Lord Muruga or Subrahmanya, the son of Lord Shiva, has annihilated all
the evil forces of demons. He is said to be reside in six embattled field-camps
called Padaiveedus. Palani and Thirupparakundram in Madurai district are
two such holy places. They are hillocks described in mythology as carried
by a giant called Idumban slung on the two ends of a pole placed on his
shoulder. This Idumban became one of the principal devotees of Lord Subrahmanya.
He has a shrine half-way up the Palani hill and receives the first honours
from all devotees proceeding to worship Subrahmanya. Actually the worship
of Lord Subrahmanya without paying homage to Idumban is considered ineffective.
The carrying of Kavadi by pilgrims is symbolic of Idumban carrying the
hillocks, the abodes of the Lord slung on a pole.

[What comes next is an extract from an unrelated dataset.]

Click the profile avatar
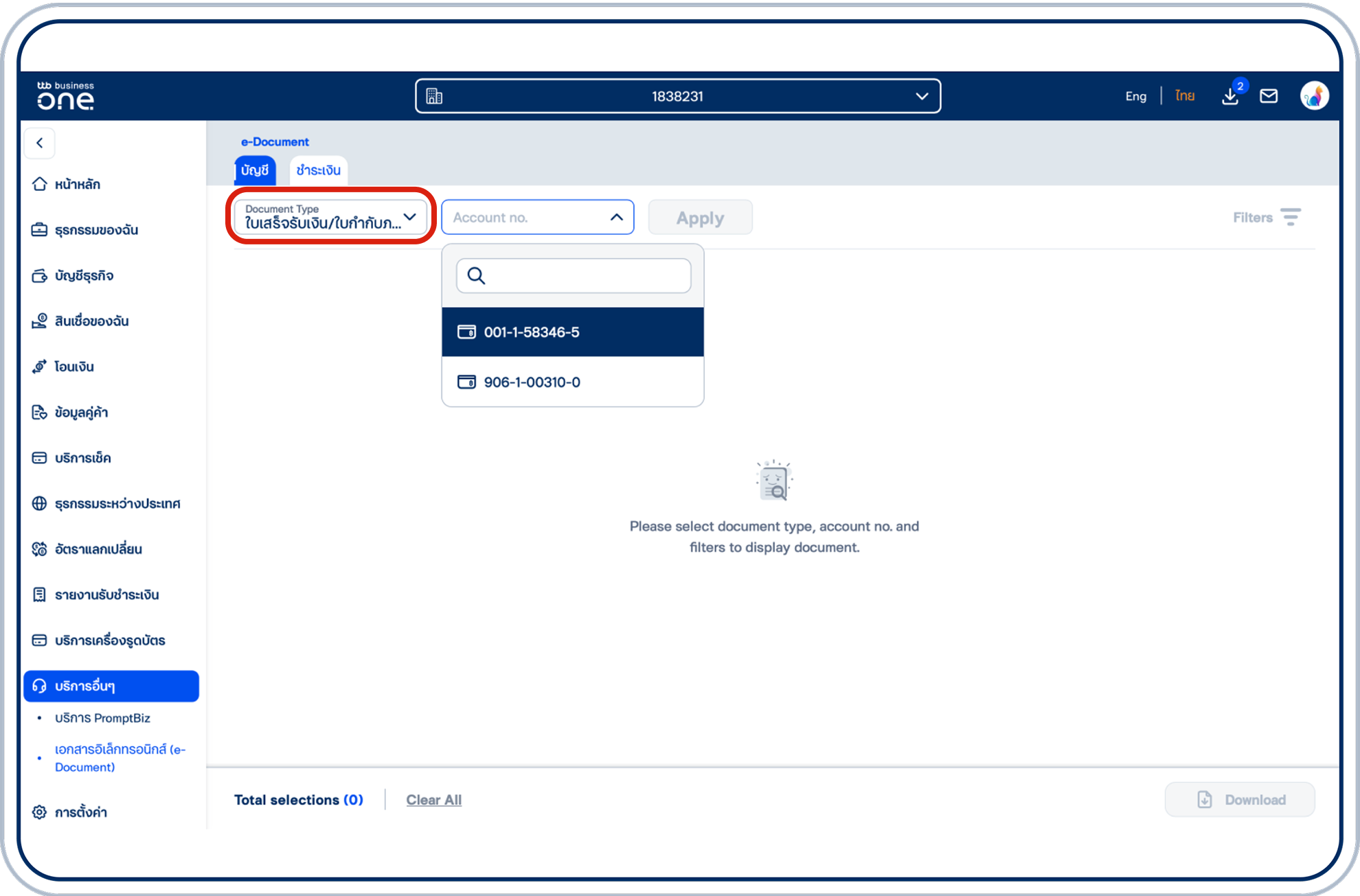Image resolution: width=1360 pixels, height=896 pixels. tap(1314, 95)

There are several kinds of Kavadis- the milk and rose-water
Kavadi being the principal ones. The central shaft of the semi-circular
wooden structure is placed on the shoulders and the pilgrims dressed in
yellow costume and decorated with garlands, undergoing many privations
to fulfill vows. They dance their way through the streets and up the hillock
under the hypnotic music provided by the drum, the pipes and the tom-tom.
It is a Tandava as opposed to the Lasya form of dance.
Extreme devotion prompts some Kavadi dancers to disfigure their lips.
The lower lip is pierced through for the insertion of a copper or brass
ring, often with a view to maintain silence. The dancers subject themselves
to rigorous austerities and try to get rid of their ego, anger, lust and
other vices. They dance to the tunes of Kavadi-c-cindu, sung by admiring
groups of devotees who follow the dancers. The divine songs are rendered
in charming music by a trained singer and repeated by others in chorus
and the emotion-chocked dancer goes into raptures hearing them. Sometimes
they react by shifting the Kavadi over their shoulder, head, nose etc.
in see-saw position displaying great artistry with many a pose and movement
in rhythm, unaided by hands.
Kavadi-c-cindu, a peculiar folk art of Tamil genius has
blossomed into a literary and technically brilliant form. It gives a lilting
tune and inspiration to listeners and relieves the bearer of the Avid
of physical pain. It is also called Vazhinadai-cindu. It is sung
by pilgrims while trekking long distances, to forget the tedium.
The Kavadi-c-cindu is sung not only by pilgrims on the
march but also in temples. In some temples, it is sung on the last day
of Navarathri in different metres. In Tiruchendur and in Palani, the cindus
are sung with Nadaswaram before the deity starts in procession. These
songs describe the romantic relationship of Muruga to Valli.